__Prompt__
Copy each of the following records verbatim, keeping every line as it is.

__Exercise input__
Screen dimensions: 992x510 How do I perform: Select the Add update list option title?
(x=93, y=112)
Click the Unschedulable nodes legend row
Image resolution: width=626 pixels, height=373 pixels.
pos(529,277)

__Solved problem__
Screen dimensions: 992x510 How do I perform: Select the Add update list option title?
(x=93, y=112)
Click the Unschedulable nodes legend row
Image resolution: width=626 pixels, height=373 pixels.
pos(529,277)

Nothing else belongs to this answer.